At Tuesday's county commission meeting, commissioners were asked to consider an outside company to do a study - with any recommendations binding on the county in the collective bargaining agreement with the employee union - to comprehensively classify and determine appropriate compensation for county employees.
That might be easier said than done, and the commissioners decided it would be cheaper if the county just did the job itself. But something will have to be done. County Administrator Randy Oliver told commissioners that there has been a lot turnover in lower-level employees leaving the county workforce.
On top of this, the county has to answer the question: How will implementing recommendations be done? Commissioner Ron Kitchen suggested a multi-year phase-in, to which Oliver said, "It has been my experience that multi-year phase in's blow up."
The last comprehensive classification and compensation study was performed in 1999. Since that time, adjustments have been made to the minimum and maximum ranges, and several positions over time have been reclassified based on an established internal process. 
A hoped-for outcome of a study would be that it will indicate what actions should be taken, if any, to avoid loss of qualified staff and difficulties in recruiting new employees for Citrus County employment, while competitively compensating its current employees. In addition, it is expected that the study will recommend adjustments to the County's pay plan rules, polices and salary structure.
Evergreen Solutions LLC would have been the company to do the study, but the job now falls to the county, since commissioners on Tuesday decided to have county division chiefs and others do the job, a move that commissioners said would save about $38,500, which is what the county would have paid Evergreen to perform.

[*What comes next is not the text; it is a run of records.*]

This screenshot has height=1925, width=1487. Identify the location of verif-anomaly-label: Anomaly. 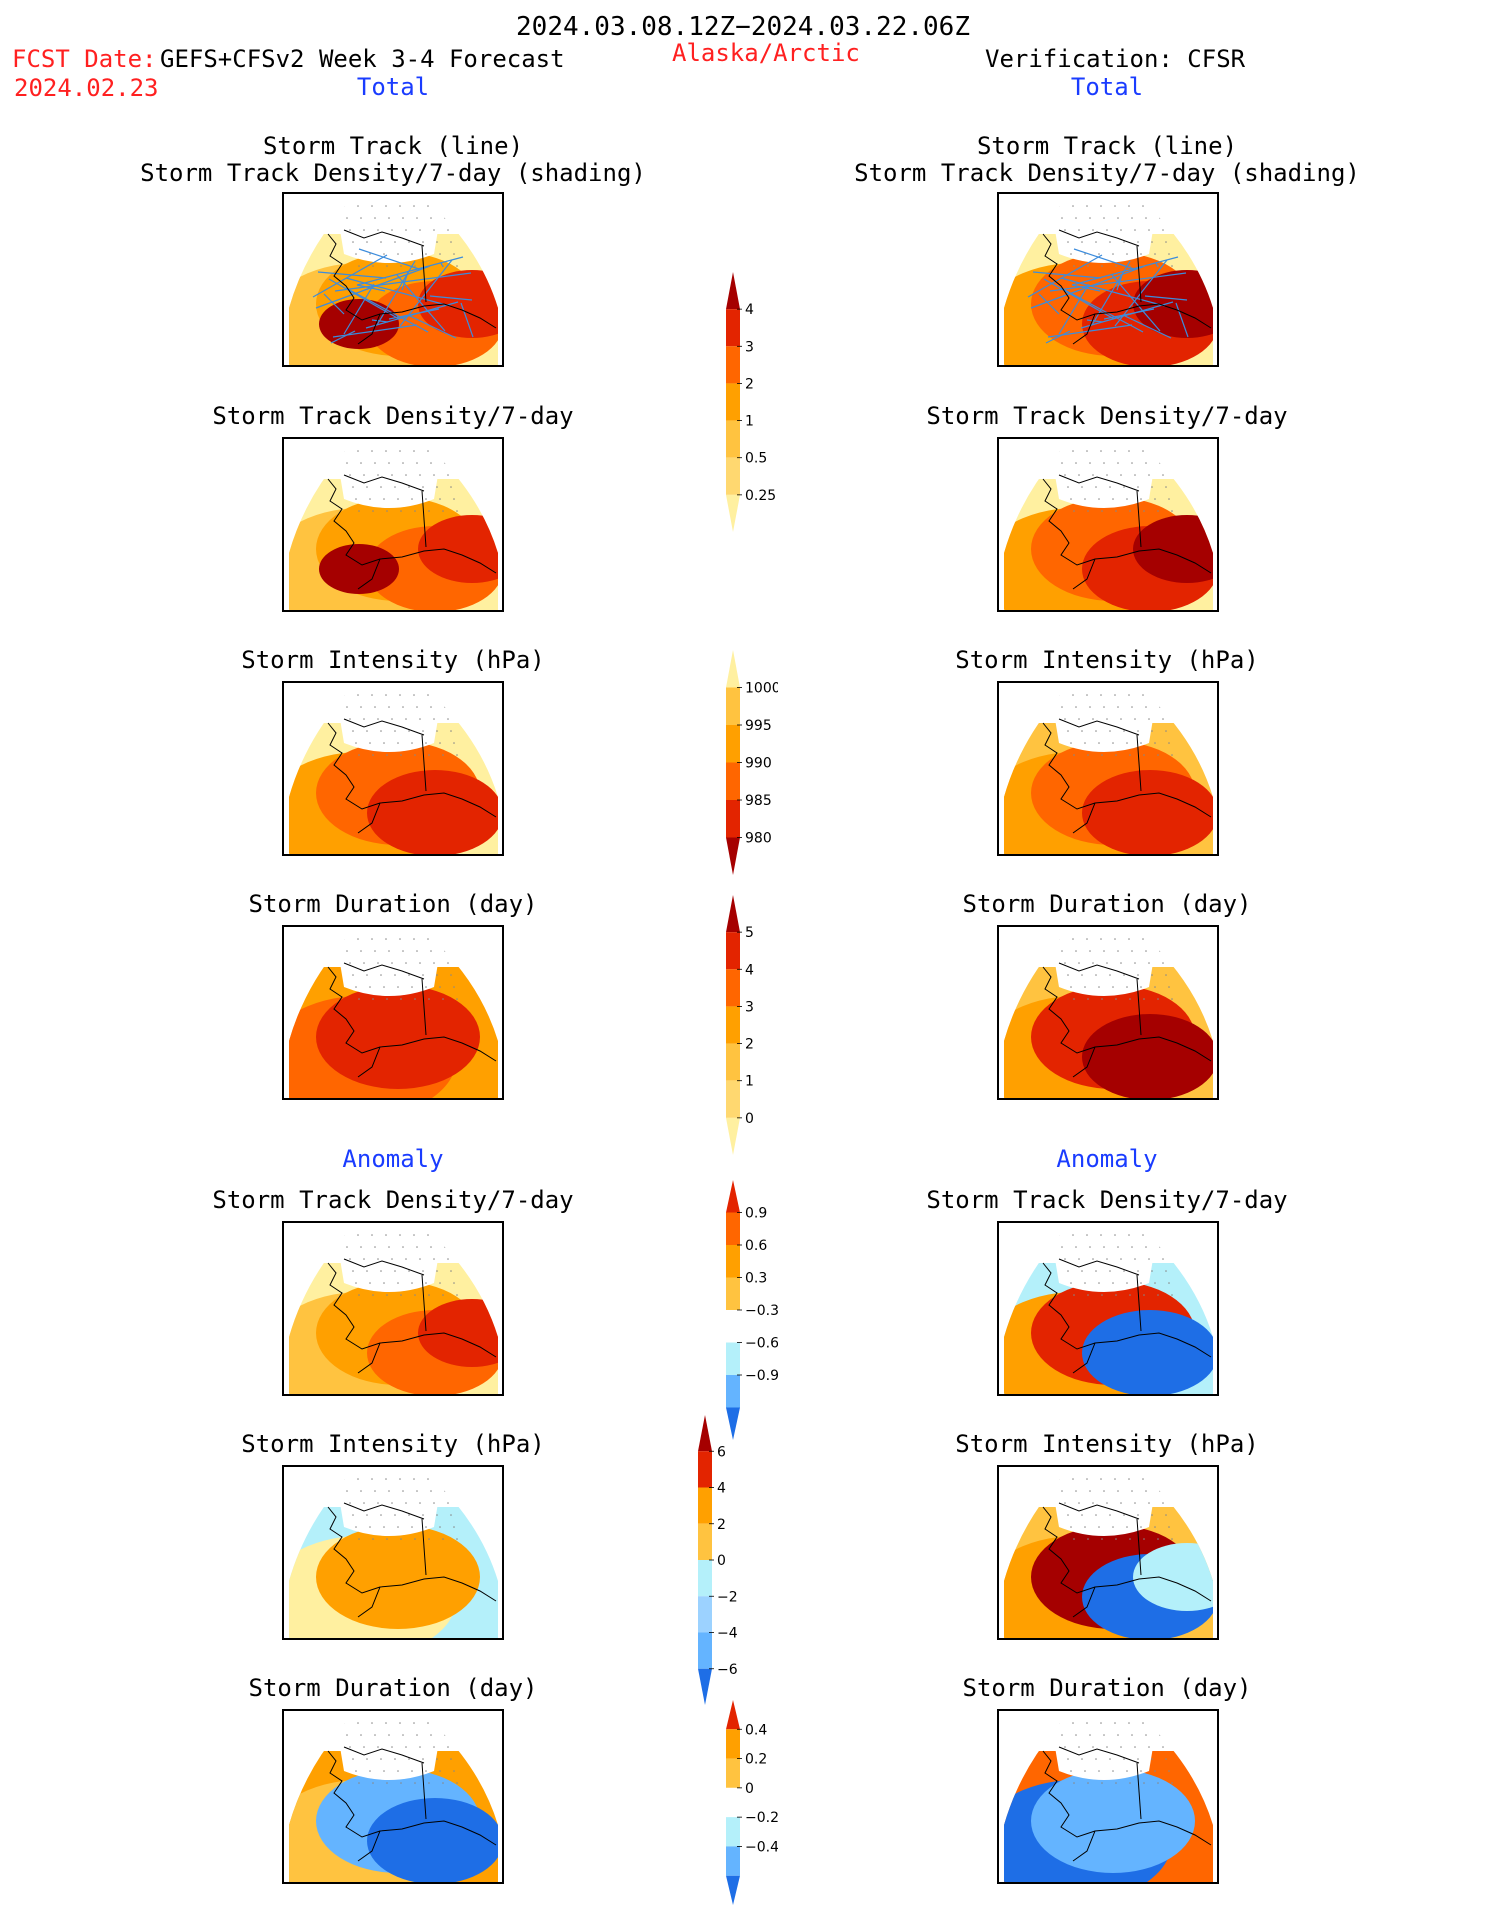
(1107, 1159).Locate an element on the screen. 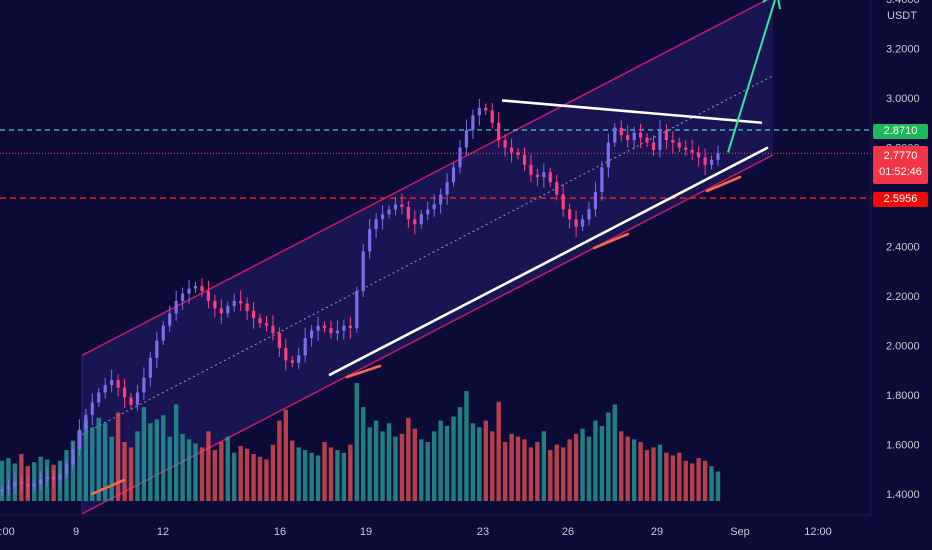  price-tick-label: 2.2000 is located at coordinates (903, 297).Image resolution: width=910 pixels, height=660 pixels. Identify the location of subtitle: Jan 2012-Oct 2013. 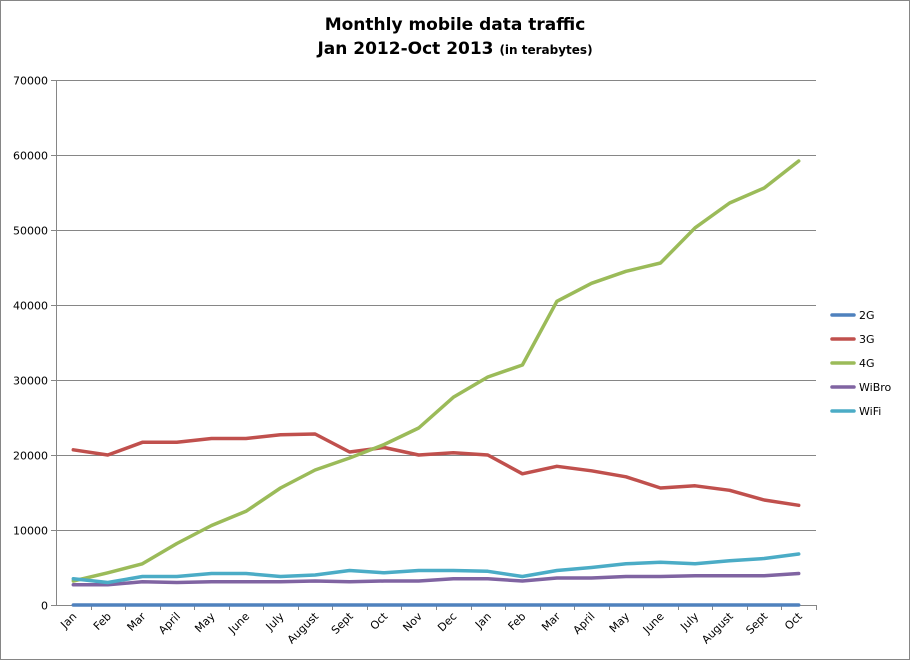
(406, 49).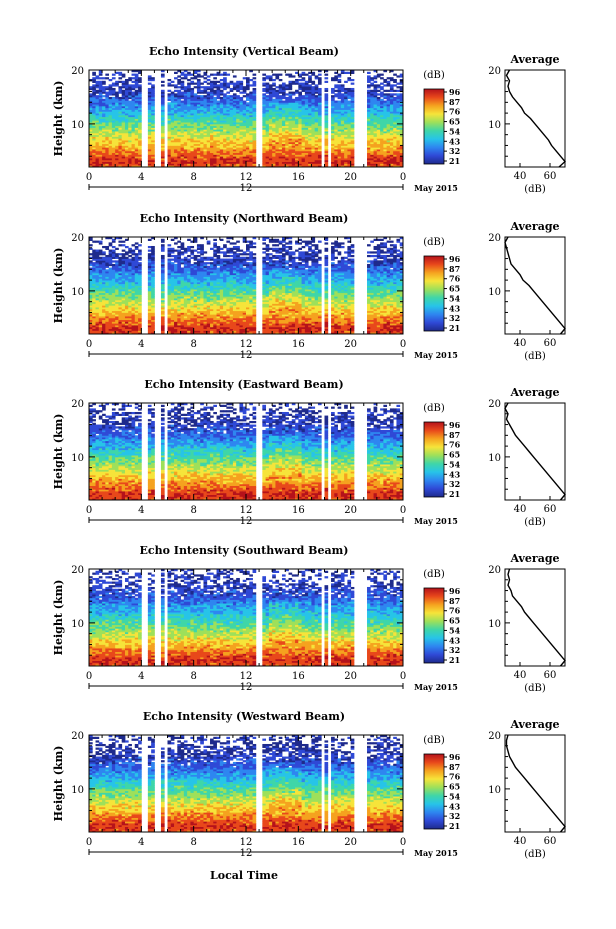 This screenshot has height=929, width=616. I want to click on y-axis-title: Height (km), so click(58, 119).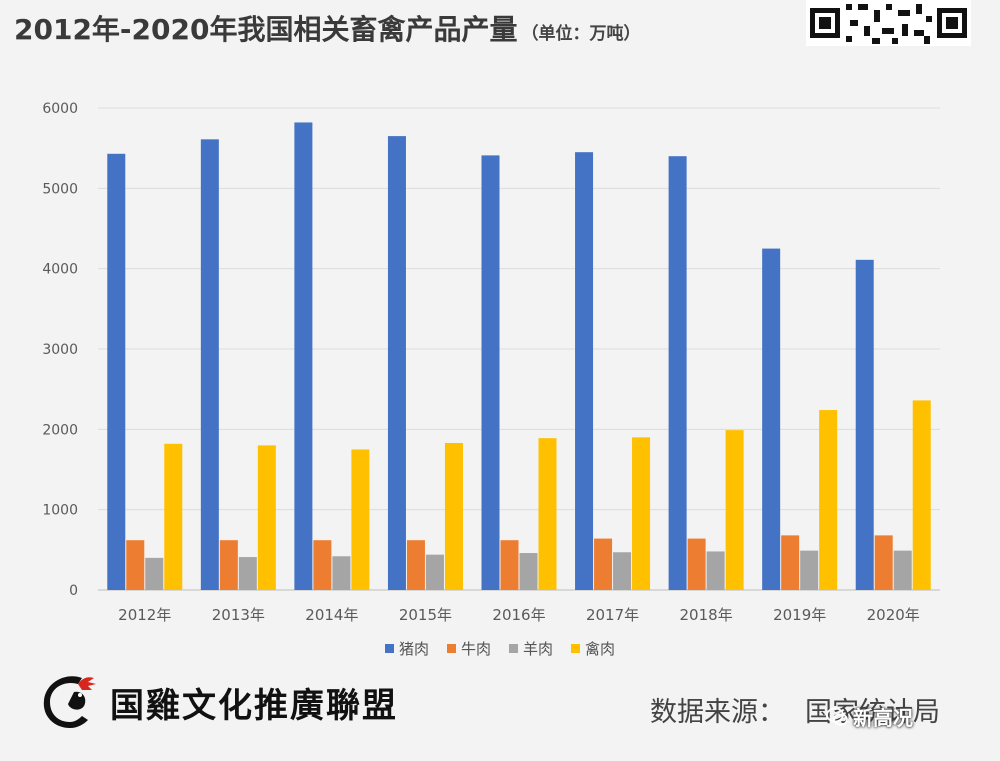 Image resolution: width=1000 pixels, height=761 pixels. Describe the element at coordinates (538, 649) in the screenshot. I see `legend-label: 羊肉` at that location.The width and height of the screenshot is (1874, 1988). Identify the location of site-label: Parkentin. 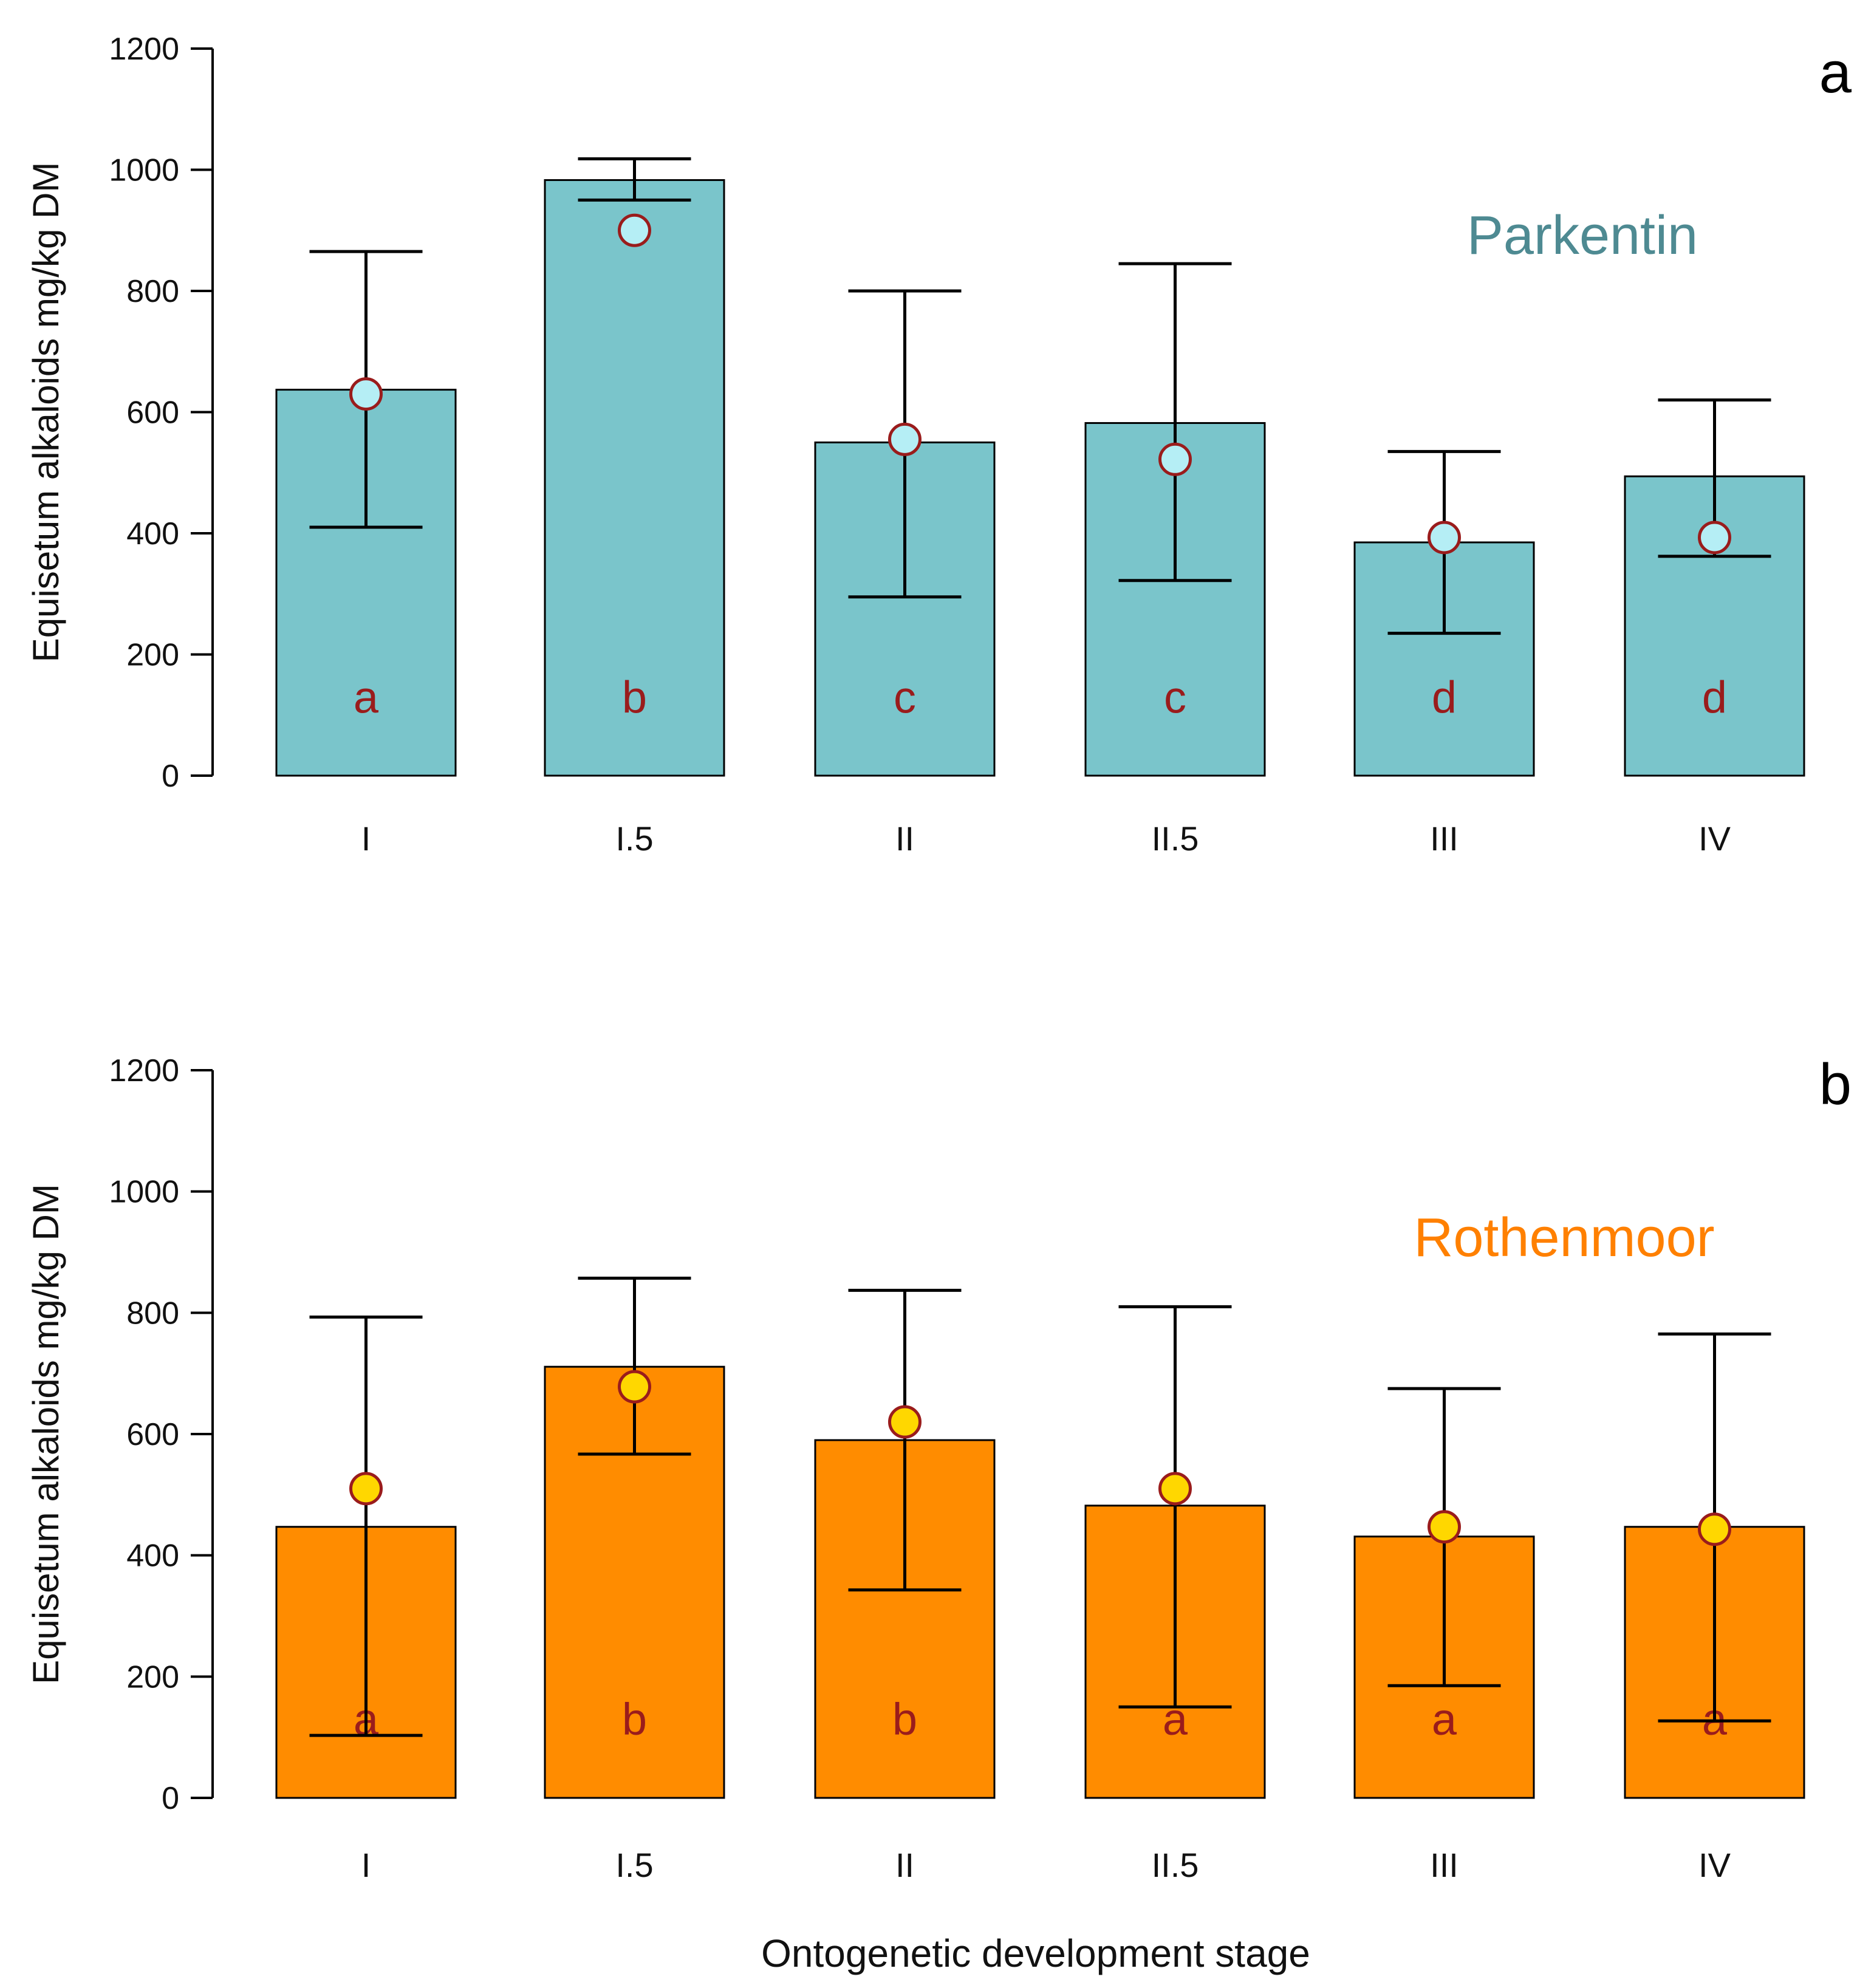
(1583, 236).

According to county records, the County Negotiation Team and the Teamsters, Chauffeurs and Helpers, Local Union No. 79 negotiated for the Collective Bargaining Agreement with an effective date of Oct. 1, 2016 for wages only. The Tentative Agreement to settle outlines the terms the County and Teamsters have tentatively agreed to, with final authority resting with the Citrus County Board of County Commissioners.
The settlement also waives a wage re-opener in 2017-18, provided the Class and Pay Study is completed by Sept. 30, 2017 and implemented by April 1, 2018.
County Administrator Oliver told commissioners that there could be several methodologies provided regarding how the plan can be implemented.
"Key (provisions are) are to ensure pay ranges are right and any implementation must fit whatever money (we have to work with)," Oliver said.
Commission Chairman Scott Carnahan said the county could move forward with the issue, noting that Oliver had already set aside $100,000, which could be used to help level the pay playing field. Oliver noted that the $100,000 would not be part of future budgets, however.
Upcoming FY 2017-18 Budget Hearings
  • Preliminary Budget Hearing: July 26, 2017 at 9 a.m.
  • Tentative Budget Hearing: Sept. 14, 2017 at 5:01 p.m.
  • Final Budget Hearing: Sept. 26, 2017 at 5:01 p.m.
  • All hearings will be in the Citrus County Courthouse, 110 N. Apopka Ave., Room 100, Inverness
Other Upcoming Workshops and Special Meeting
  • Special Meeting: Impact Fees at 9 a.m. on March 14.
  • Special Meeting: Economic Development at 9 a.m. on March 28.
  • Workshop: Fire Services at 9 a.m. on May 9.
  • All meetings will be held in the Citrus County Courthouse, Room 100, 110 N. Apopka Ave.